И снова будто что толкнуло Сергия. Упал на колени. Распростерся на полу. Молил горячо, с пламенным желанием в душе:

— Исцели, воскреси, возврати, Господи!

Потом наложил руки на холодное мертвое личико ребенка, на не дышавшую больше похудалую грудь.

И чудо свершилось. Затрепетали длинные ресницы. Недоумело раскрылись темные детские глазки.

Исцеление Сергием замерзшего боярского сына.

— Где я? — испуганно прошептал оживший мальчик и сел на постели.

Не успел объяснить ему ничего Сергий, вошел отец.

— Вот он, сын твой! Дитя живо. Оно только закоченело от стужи в дороге.

С криком счастья бросился боярин к сыну. Ласкал, обнимал его и плакал, плакал. Потом до земли поклонился Сергию.

— Это ты воскресил его, знаю!

Но скромный игумен отрекся, настаивая на своем:

— Ребенок обмер только от стужи. — И просил не говорить иначе другим…

…Потом еще плыли картины…

Исцелил бесноватого больного, страдающего много лет. И не он, а молитва, та великая молитва, которою он, как благоухающей священным ароматом цветок, смиренно и робко возносил Богу.
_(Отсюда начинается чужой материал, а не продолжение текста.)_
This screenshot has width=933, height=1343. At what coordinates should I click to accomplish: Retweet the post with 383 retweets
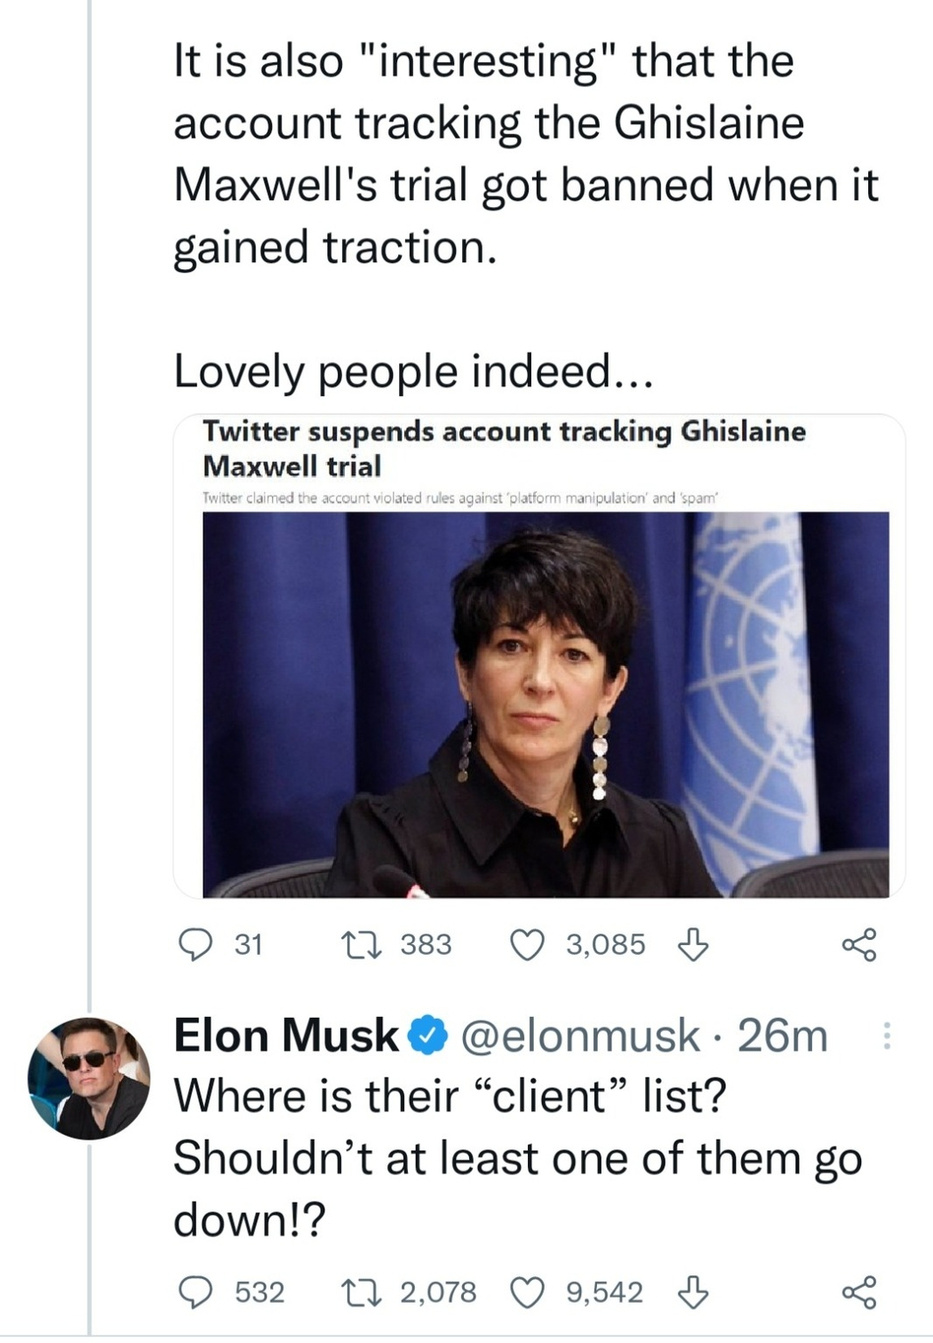(356, 944)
Исцеление Сергием бесноватого больного.

Была в то время страшная година на Руси. Хан татарский Мамай, со всеми своими ордами, двинулся на русские владения.

Напрасно князь Дмитрий Иоаннович Московский пытался умилостивить его богатыми дарами. Мамай и слушать не хотел о милостях и грозною тучей обрушился за пределы Руси…

Объявлен был поход, перед которым князь Дмитрий Иоаннович, получивший впоследствии прозвание Донского, поехал поклониться Троицким Святыням и испросить благословения у ее игумена Сергия, прославившегося в то время своими скромными подвигами далеко по всей Русской земле.

Он, как сейчас, Сергий, помнит все это. Помнит звучные удары колокола на его Троицкой обительской церкви. Как сейчас видит подскакавший к их лесному монастырю отряд закованных в блестящие латы и кольчуги конников. Великий князь Дмитрий впереди всех…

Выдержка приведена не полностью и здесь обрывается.